▶ _Passage shown_
* * *
If you already know how many bytes to read (e.g. in appropriatesize) then just read in that many bytes at once, rather than reading in bytes one at a time.
char everythingPast900[appropriatesize];
ssize_t bytesRead = read(WWW, everythingPast900, sizeof everythingPast900);
if (bytesRead > 0 && bytesRead != appropriatesize)
{
// only everythingPast900[0] to everythingPast900[bytesRead - 1] is valid
}
I made a test version of your code and added bits you left out. Why did you leave them out?
I also made a file named www.txt that has a hundred lines of "This is a test line." in it.
And I found a potential problem, depending on how big your appropriatesize value is and how big the file is. If you write past the end of EverythingPast900 it is possible for you to kill your program and crash it before you ever produce any output to display. That might happen on Windows where stdout may not be line buffered depending on which libraries you used.
See the MSDN setvbuf page, in particular "For some systems, this provides line buffering. However, for Win32, the behavior is the same as _IOFBF - Full Buffering."
This seems to work:
#include <fcntl.h>
#include <sys/types.h>
#include <sys/stat.h>
#include <unistd.h>
#include <stdio.h>
int main()
{
int WWW = open("www.txt", O_RDONLY);
if(WWW < 0)
printf("Error opening www.txt\n");
//Keep track of all characters past position 900 in WWW.
int Seek900InWWW = lseek(WWW, 900, 0); //goes to position 900 in WWW
printf("%d \n", Seek900InWWW);
if(Seek900InWWW < 0)
* * *
Part of a data file:

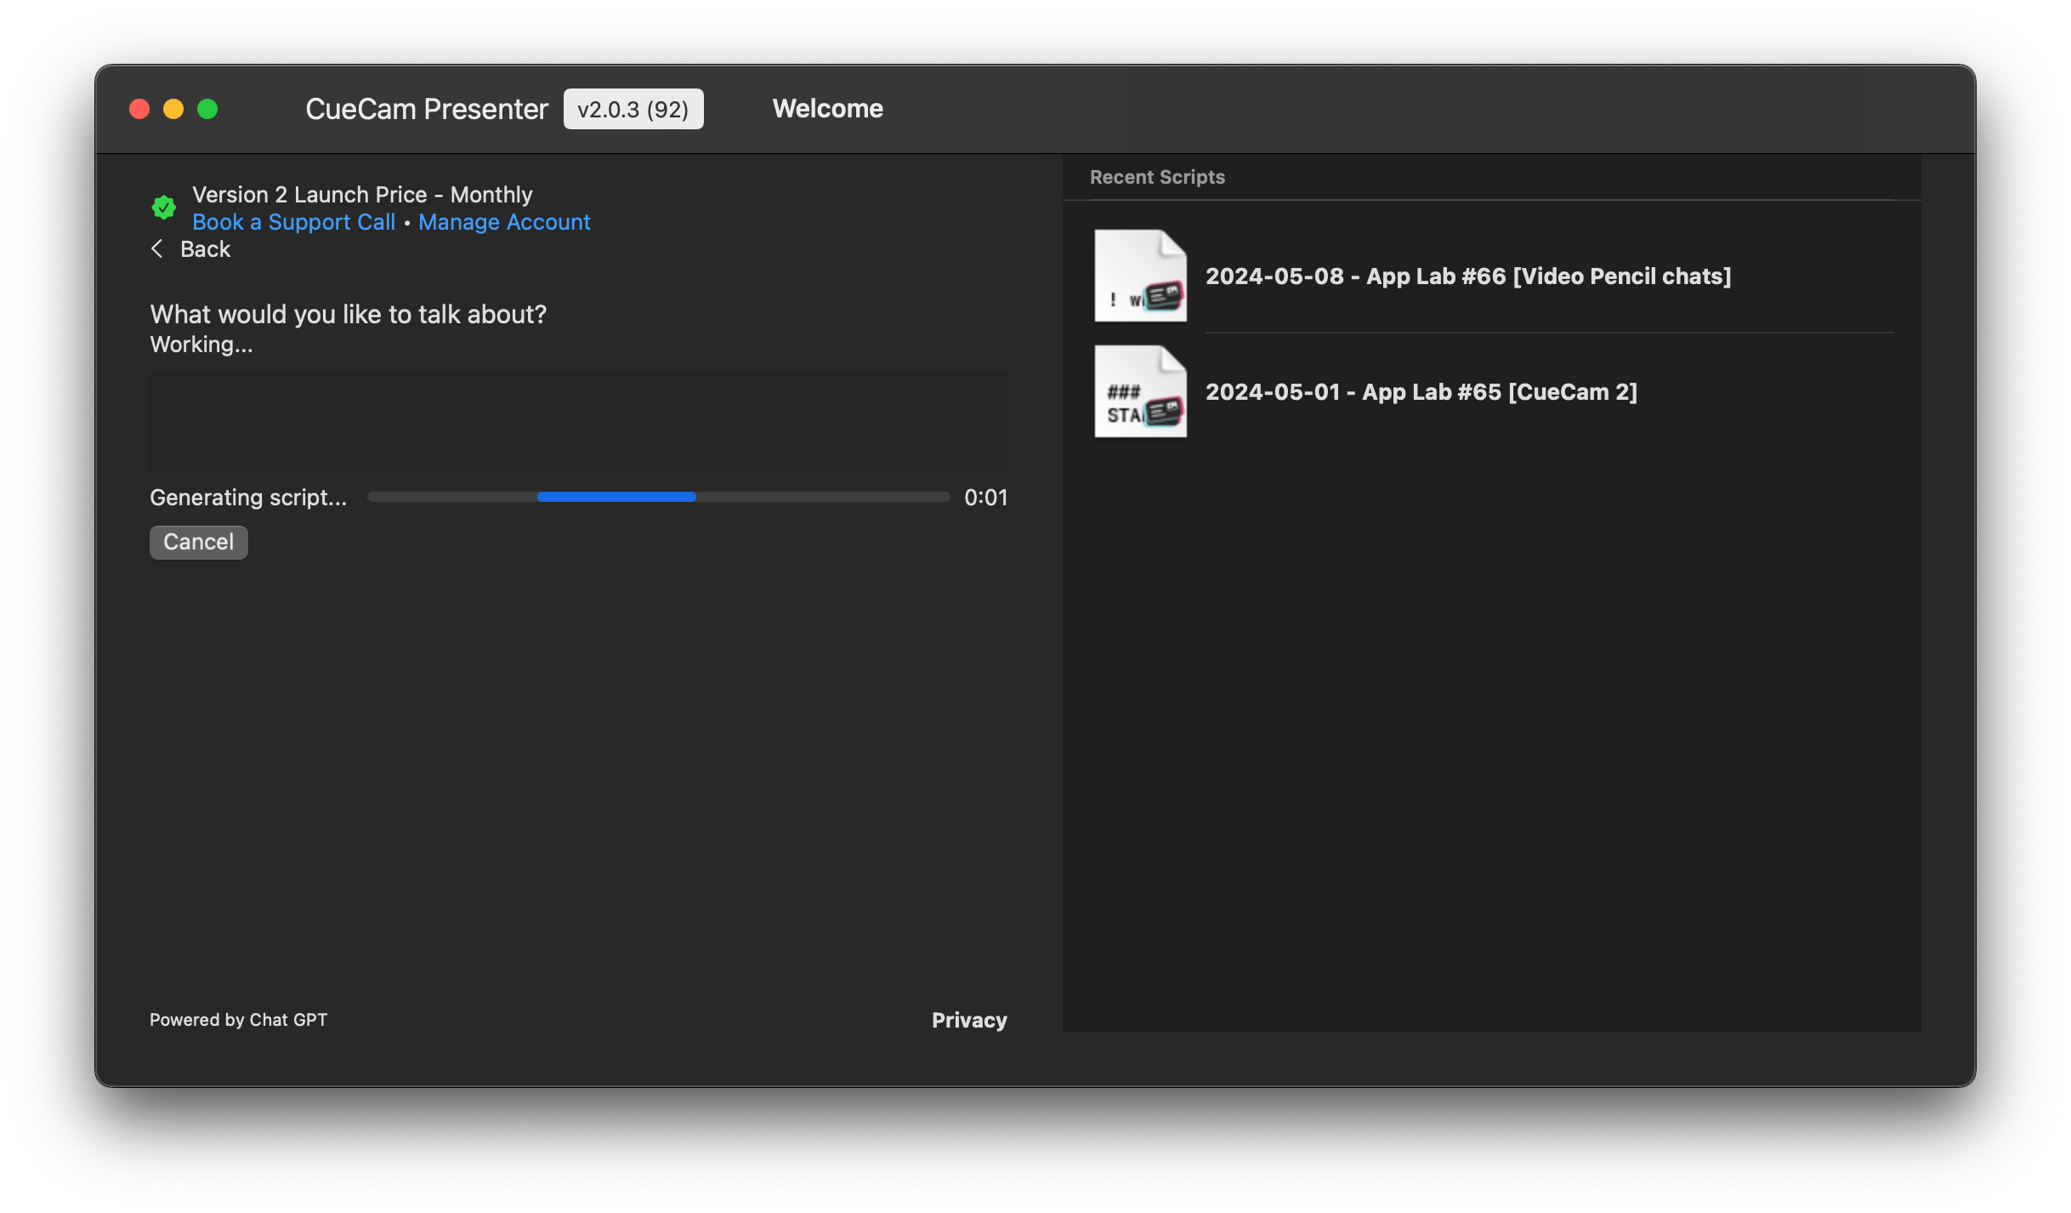The width and height of the screenshot is (2071, 1213).
Task: Open the Privacy link
Action: 968,1020
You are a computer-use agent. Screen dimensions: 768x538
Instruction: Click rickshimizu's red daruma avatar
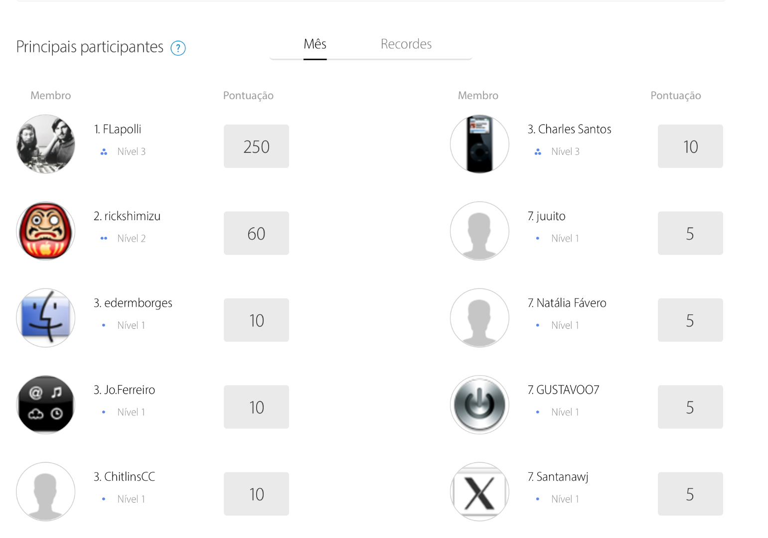point(46,231)
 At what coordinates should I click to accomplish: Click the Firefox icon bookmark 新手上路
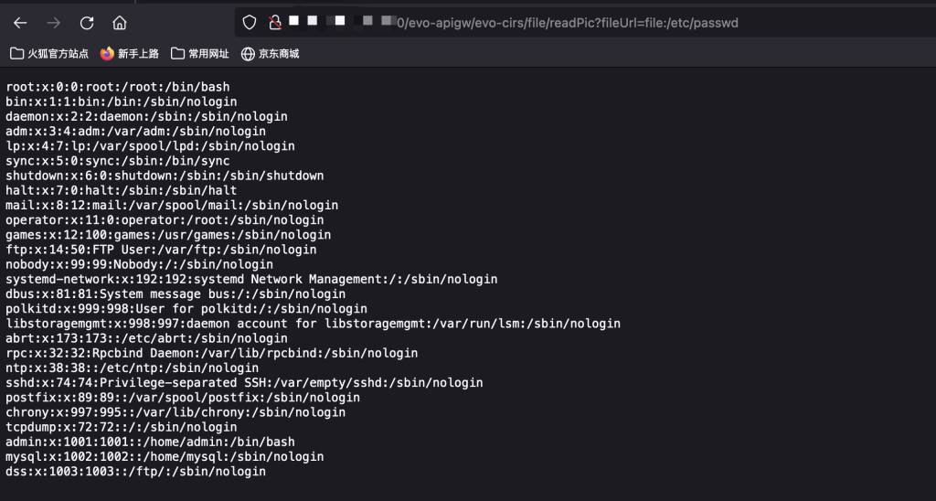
* * *
▶ _Instruction_
Extract the reply above about reading bytes past position 900 of a file in C, copying the whole of it word for word.

▶ _Final result_
If you already know how many bytes to read (e.g. in appropriatesize) then just read in that many bytes at once, rather than reading in bytes one at a time.
char everythingPast900[appropriatesize];
ssize_t bytesRead = read(WWW, everythingPast900, sizeof everythingPast900);
if (bytesRead > 0 && bytesRead != appropriatesize)
{
// only everythingPast900[0] to everythingPast900[bytesRead - 1] is valid
}
I made a test version of your code and added bits you left out. Why did you leave them out?
I also made a file named www.txt that has a hundred lines of "This is a test line." in it.
And I found a potential problem, depending on how big your appropriatesize value is and how big the file is. If you write past the end of EverythingPast900 it is possible for you to kill your program and crash it before you ever produce any output to display. That might happen on Windows where stdout may not be line buffered depending on which libraries you used.
See the MSDN setvbuf page, in particular "For some systems, this provides line buffering. However, for Win32, the behavior is the same as _IOFBF - Full Buffering."
This seems to work:
#include <fcntl.h>
#include <sys/types.h>
#include <sys/stat.h>
#include <unistd.h>
#include <stdio.h>
int main()
{
int WWW = open("www.txt", O_RDONLY);
if(WWW < 0)
printf("Error opening www.txt\n");
//Keep track of all characters past position 900 in WWW.
int Seek900InWWW = lseek(WWW, 900, 0); //goes to position 900 in WWW
printf("%d \n", Seek900InWWW);
if(Seek900InWWW < 0)